The prospect of a new career can be an exciting one. You have the chance to get a fresh start, and possibly even earn more money. However, there are times when you might be required to move in order to take a new job.

Deciding whether or not to move for a new job can be a tough decision. Here’s how to decide if you should move for your job:

Cost of Living

The first thing to consider is the cost of living in your new town. Depending on where you move, a larger salary might not help you as much as you would like. A cost of living calculator can help you figure out whether or not it makes sense to move.

My husband is applying for university jobs around the country, and, using the cost of living calculator, we can see that it would cost about $12,000 more per year to take one of the jobs he’s interviewed for. However, since I am the primary breadwinner with my freelance income, all we really need to do is make sure that he can cover the difference, and, if gets this job, he could cover the difference.

This would be a completely different situation if he got a job in San Francisco, though. I would have to make substantially more to support a similar lifestyle in that city, and it might not be worth moving for a job, since a university professor wouldn’t make enough to close the cost of living gap.

Consider the real cost of living in the new city. If it’s significantly higher, even a higher salary might not be enough to make up for that increased cost. You could find yourself struggling to get by, and the new job might not be worth it.

Quality of Life

Don’t forget to consider the quality of life in the new town. I like living in my current situation. The town has good restaurants and, for its size, it also has a surprising number of cultural experiences, thanks to the university in town. It’s not too far to take the train to a larger city, and that can be a lot of fun. As a result, the quality of life is high.

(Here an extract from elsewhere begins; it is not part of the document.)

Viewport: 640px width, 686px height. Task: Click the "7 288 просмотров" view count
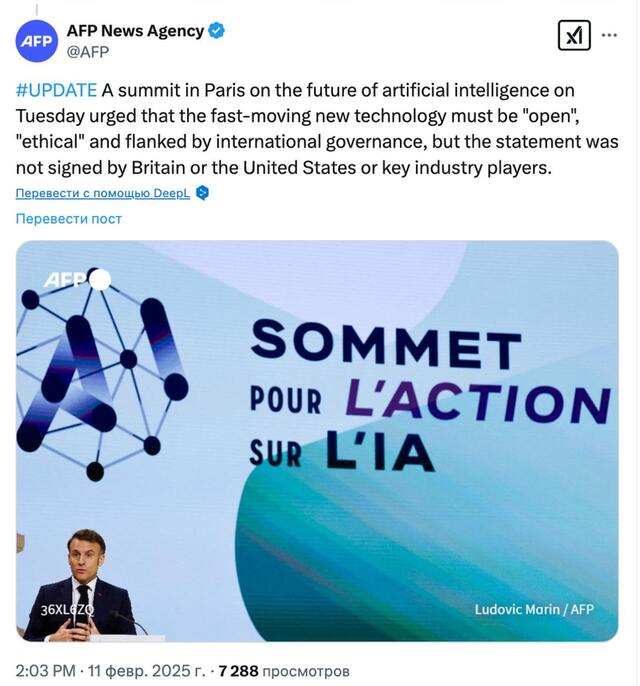click(285, 669)
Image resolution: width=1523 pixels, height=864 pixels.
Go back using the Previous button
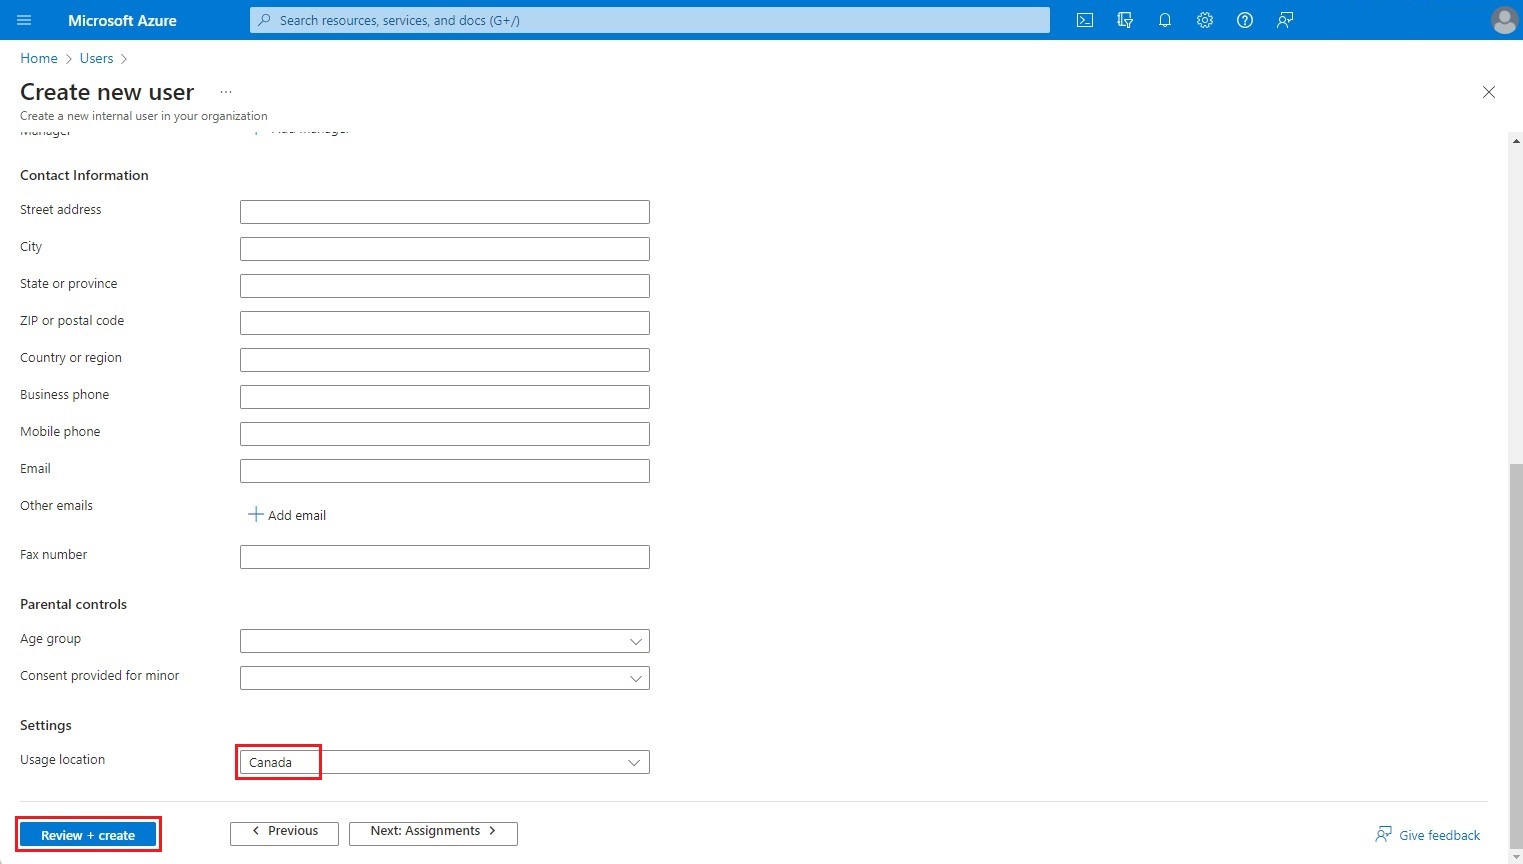284,831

One of the concerns I’ve had about some of the places where my husband has applied is that they are kind of in the middle of nowhere. We’d have to live in a different town in order to see a quality of life that’s even close to what we enjoy here, and my husband might have a 30-minute commute. It’s not bad, but not ideal. Of course, the cost of living in these little towns is much, much lower than what we have here. But does that outweigh the lower quality of life?

The town with the higher cost has a great quality of life with it. Since we could afford the increased cost of living, having that quality of life would compensate us somewhat for the higher cost. We would still be able to do most of what we want in this town, and we could handle the higher cost of living, so it wouldn’t be much of a problem.

Making Trade Offs

As you consider whether or not moving makes sense, you can consider other trade offs. If the new job is close enough that your could commute in 30 to 90 minutes, you might want to stay put if your family is established in your current town. Unfortunately, you would have commuting costs, and you would have to deal with seeing your family less.

Deciding whether or not to move for a job should be approached as a family decisions. If you are single, the calculations are a little easier. When you have a life partner and children, though, things change. You have to consider the quality of life and cost of living associated with uprooting the whole family. It’s a tough decision to make, and you should consider all angles and trade offs to make sure that you really are doing what’s best for your family.